毕业后杨玉叶独自拥有了这片空间,它是完全属于自己的,这也是杨玉叶曾经梦寐以求的。
杨玉叶家的孩子多,杨玉叶只有和姐姐共住一室,姐姐杨金枝大她三岁,高中入学恢复考试制度的第一年,杨金枝考上了高中,她是班上多年的学习委员,也许成绩好的缘故,入学不久的杨金枝又当上了学习委员,学习委员有两个,她负责文科科目,另一个男孩负责理科科目。
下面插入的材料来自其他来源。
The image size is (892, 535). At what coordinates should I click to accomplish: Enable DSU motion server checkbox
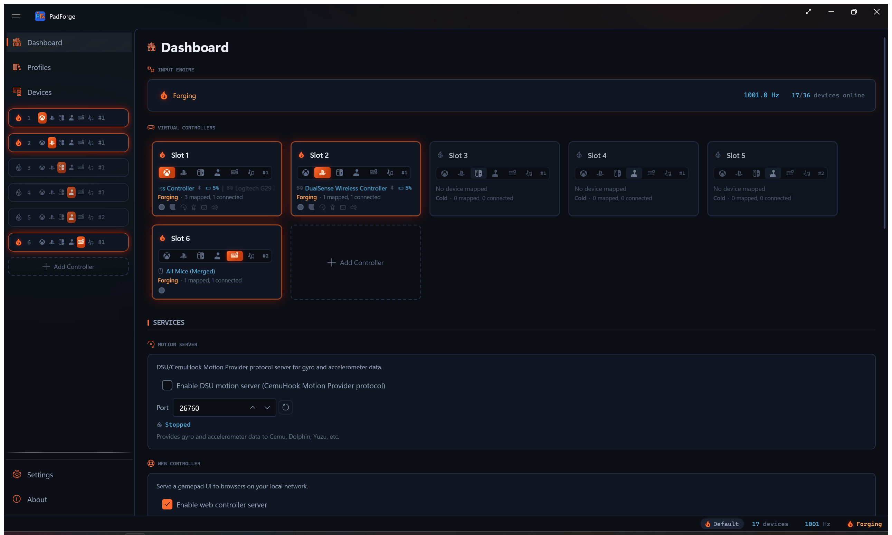[x=167, y=385]
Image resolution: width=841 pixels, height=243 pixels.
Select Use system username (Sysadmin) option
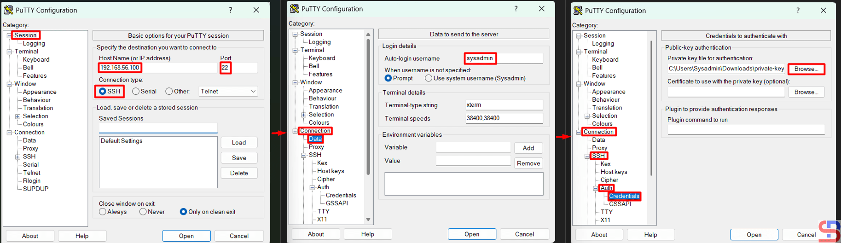click(x=429, y=78)
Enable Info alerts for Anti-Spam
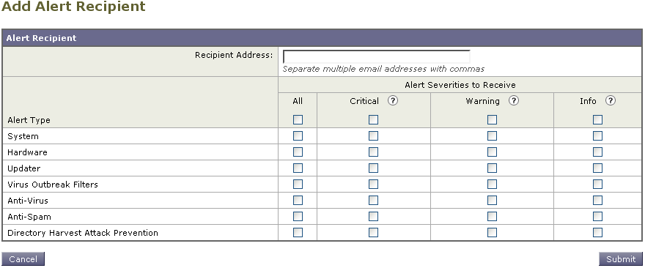 click(597, 216)
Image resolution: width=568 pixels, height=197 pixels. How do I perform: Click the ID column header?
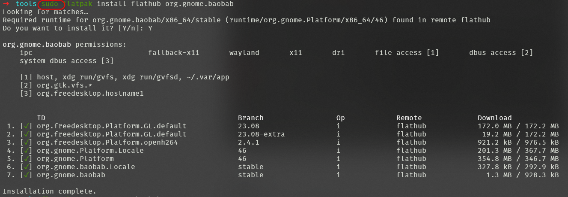41,118
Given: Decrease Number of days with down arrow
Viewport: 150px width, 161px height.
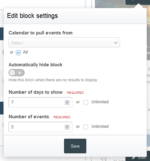Looking at the screenshot, I should point(67,104).
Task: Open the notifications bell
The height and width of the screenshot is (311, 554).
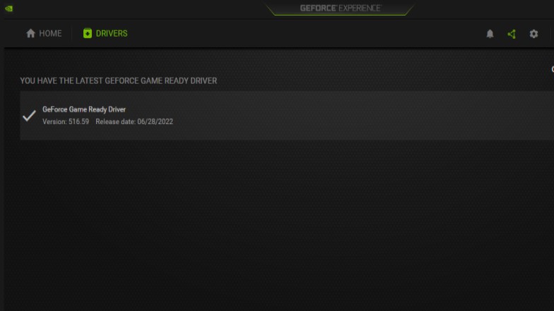Action: click(x=490, y=34)
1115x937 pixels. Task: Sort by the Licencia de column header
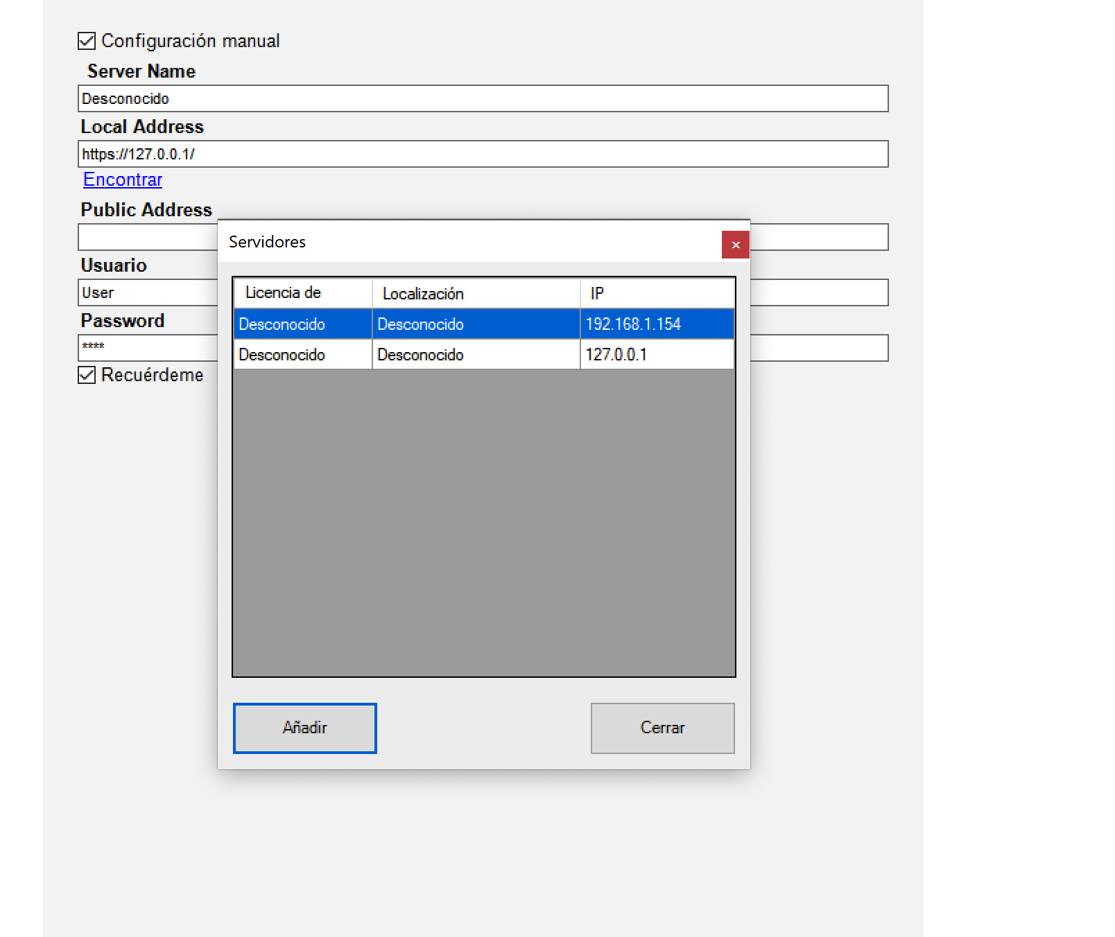point(302,293)
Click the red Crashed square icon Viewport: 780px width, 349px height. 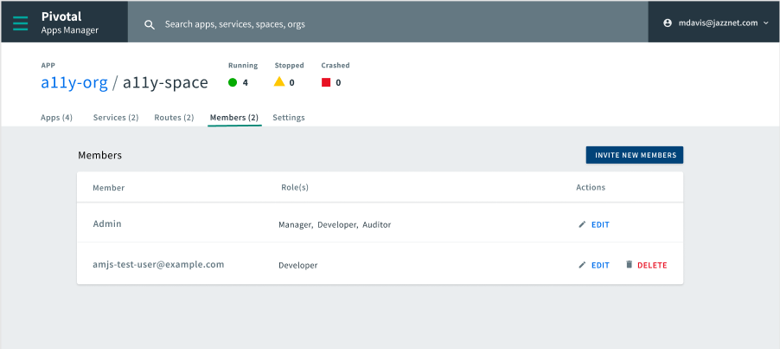click(326, 83)
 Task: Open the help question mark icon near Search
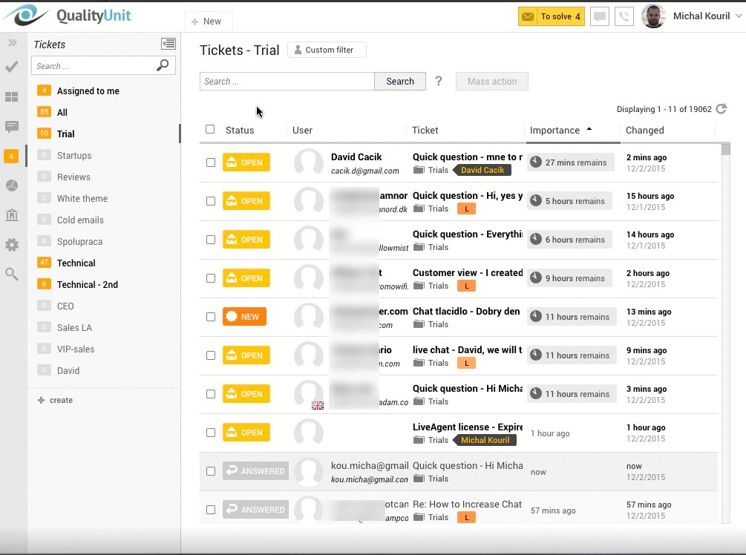[x=439, y=82]
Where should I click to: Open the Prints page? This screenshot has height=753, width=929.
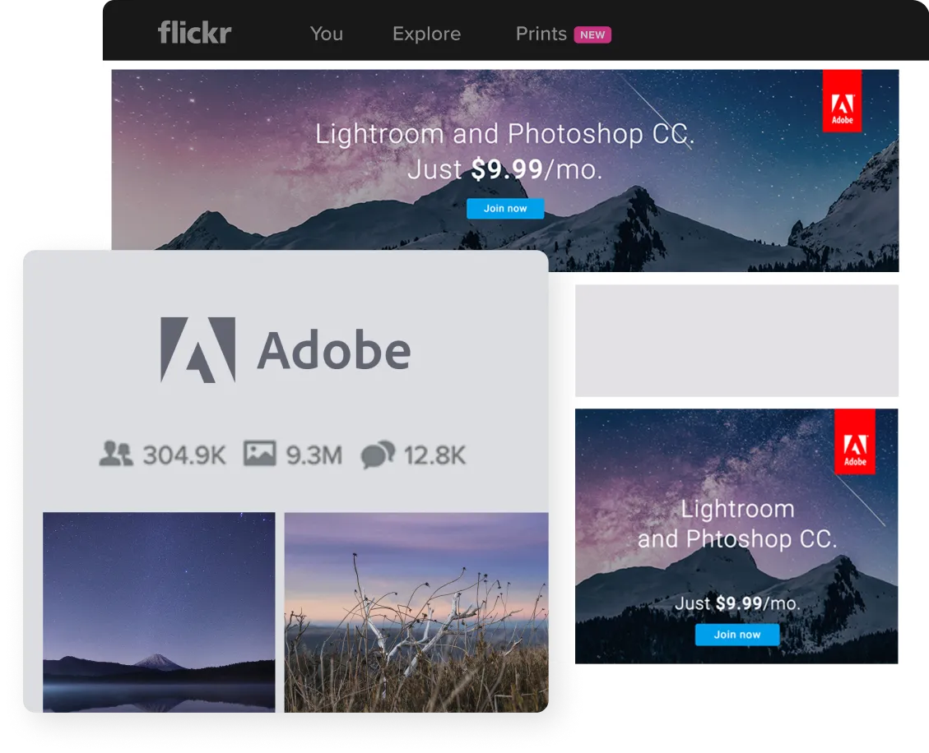pyautogui.click(x=540, y=35)
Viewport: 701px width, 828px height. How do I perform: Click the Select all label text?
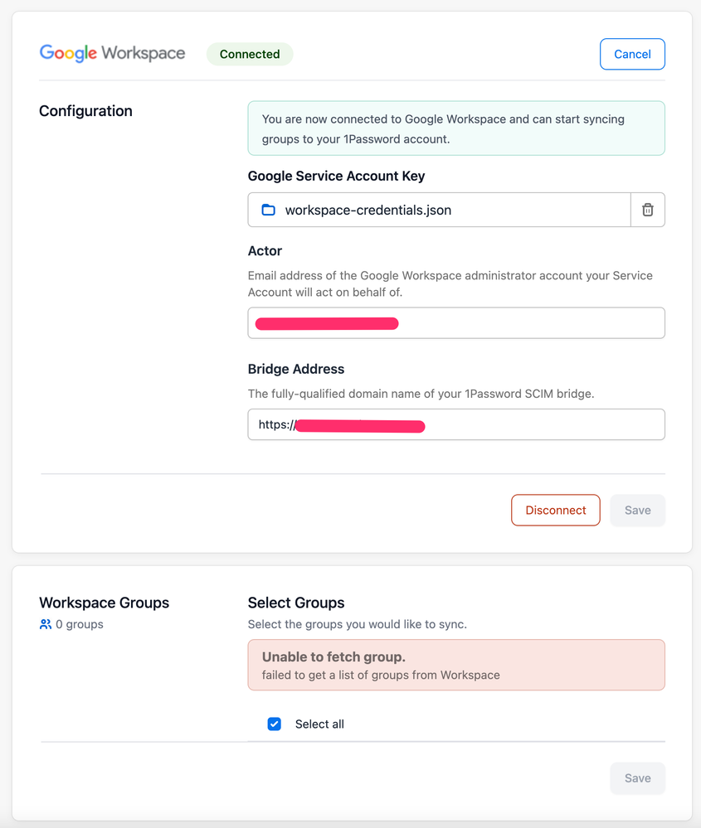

如今的男孩已是美国一著名大学的教授,杨金枝却成了躬耕的农民,对农活乐此不彼。她是高一就辍学的,上初中的杨玉叶看到一群女同学劝她回去上学,杨金枝只是哭,她没有回去。袁好说:她太要面子,因为她带的中午饭是黑的掺了地瓜面的煎饼,别的村庄的孩子多数吃上了黄黄的玉米面煎饼,怕被耻笑的她只能和同村生产队长的女儿偷偷躲在一旁吃。多年来袁好这样解释了女儿的辍学原因,杨金枝不做任何解释。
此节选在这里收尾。